I woke up with a headache this morning. A sure sign of some sort of weather change. Mac has just left for work and I have gone through the house turning off every single light that he feels the need to turn on. Turned off the television. Poured myself a cup of coffee, and it feels like the world has taken a minute to go, "Ahhhhhh"
Quiet. Contentment. The throbbing in my frontal lobes drops down in volume.
With any great luck, I will be digging fencepost holes again today. Yesterday, only three were dug with posts placed and tamped back down. Three more were measured out and started. Not my most productive day. Motivation has been a difficult commodity to come by. I got out my oft read volume of Sylvia's Farm. I usually save it for my winter read, but I need it now. I need that reminder that it is all doable. Sylvia did it and she did it to a great extent alone and without a drivers license. At least, I have the truck. I can get to town if I must.
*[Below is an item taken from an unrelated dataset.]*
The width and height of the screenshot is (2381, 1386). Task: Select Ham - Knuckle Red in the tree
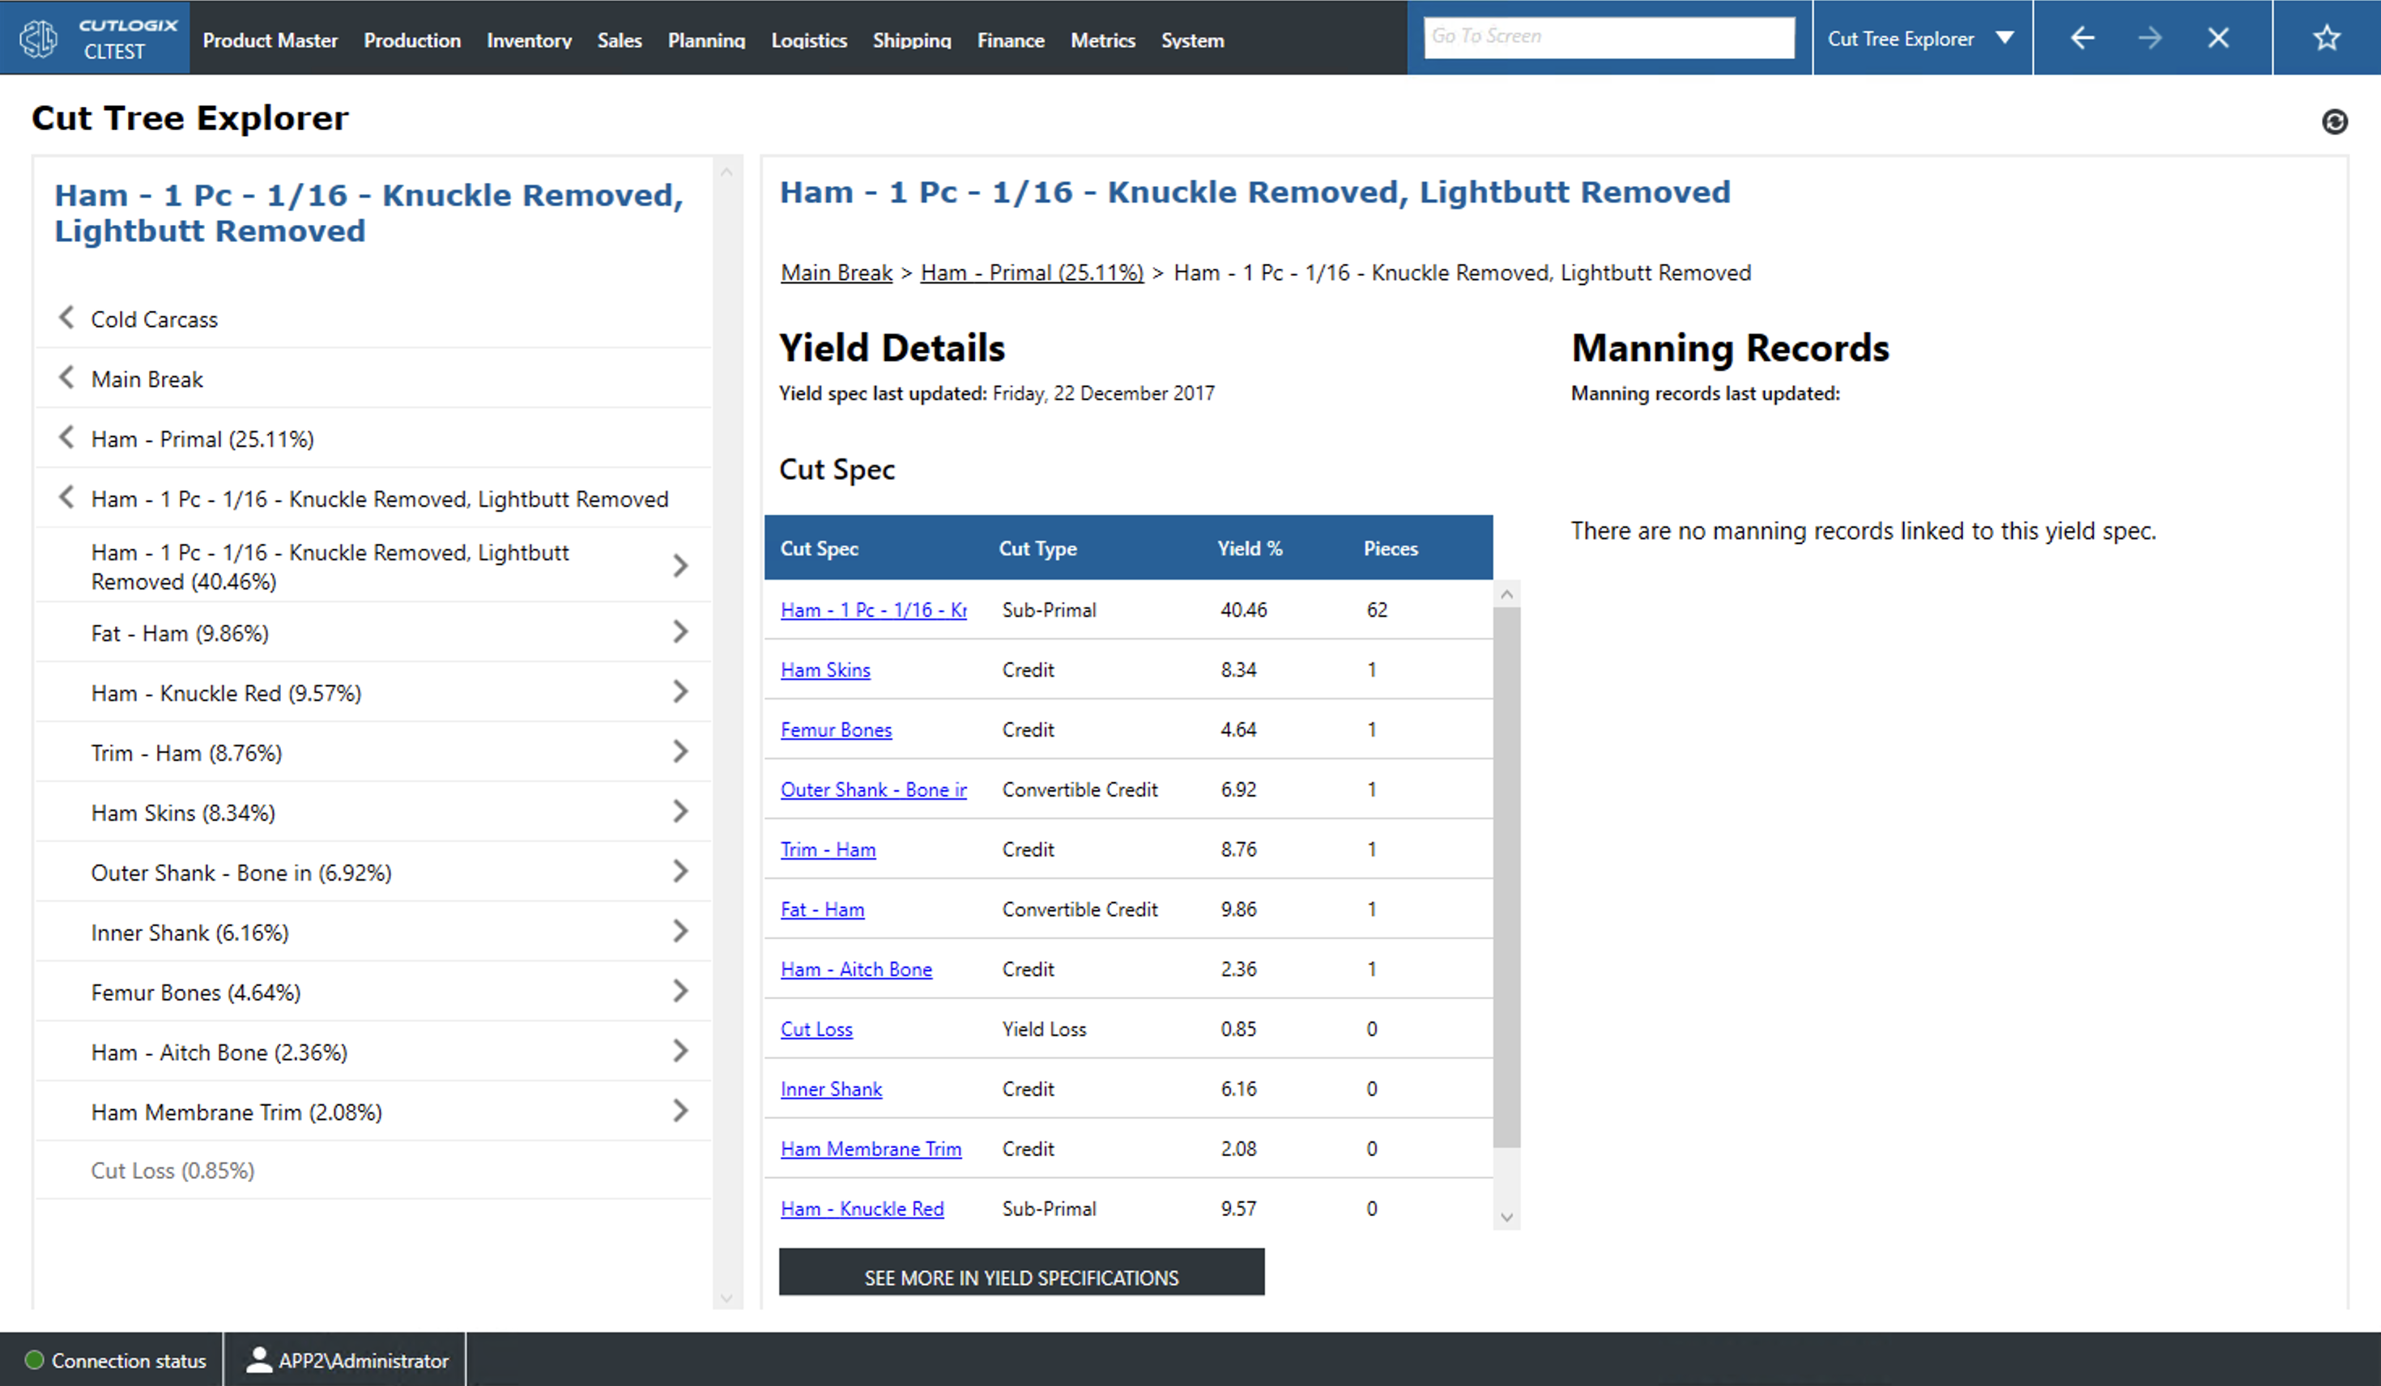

I don't have any money once I get there, but what the hell... baby steps.
Come to think of it, almost all of the small, do it the hard way, farmers that I have read about had years when they wondered what the hell were they doing? Why were they beating themselves up like this? And then the miraculous happens and the land unfolds for them and shows all that is possible.
Last night, I read about Sylvia cleaning out her barn and getting some manure out on some bad pasture. It wasn't much. Between what was delivered and what her sheep donated, the pasture was coming back. That speaks volumes to me. I keep moving the chicken tractor around and the grass is a subdued patchwork. It is especially evident after a rain. Rectangles of dark green with the lighter greens surrounding them. Several weeks ago, my good neighbor Dan brought down a scoop of composted cow manure. We spread it out on a bad spot in my own pasture. There have been several instances when I have gone down and visited. I squat down and watch the patch of new soil, waiting for it's inevitable burst of new life. Looking for the new green spears to erupt. So far.... nothing. But it did motivate me to get started with my manure tea project. The 55 gallon barrel has had a hole cut in the top. To get the hole exactly the way I wanted it, I inverted a plastic bucket and drew around it's rim. Then drew a second line about a quarter of an inch inside the first circle, then cut out on the inside circle. This way the bucket can sit in the hole without falling through. Then I drilled a bunch of holes in the bucket. After that I filled the barrel almost full with water. Filled the bucket with manure. Then set the bucket down in the barrel hole. Finished filling the barrel with water by spraying the water over the manure. It is basically a giant tea infuser. After the manure has soaked for awhile it is dumped into the compost pile. Then I add additional nutrients to the tea. Epsom salts will be added. Some fish emulsion. Kelp if I can find it. Lime as well. Can't forget the molasses. Then the tea will get sprayed over the soil. Well, it would if I had a sprayer. I do not. I will take an old coffee can and punch some holes and make it into a watering can. Doing it as a ridiculously small job still gets more done then not doing anything at all
When I have all 55 gallons of the tea distributed, then we start again. It will be a break from digging post holes. It's all good.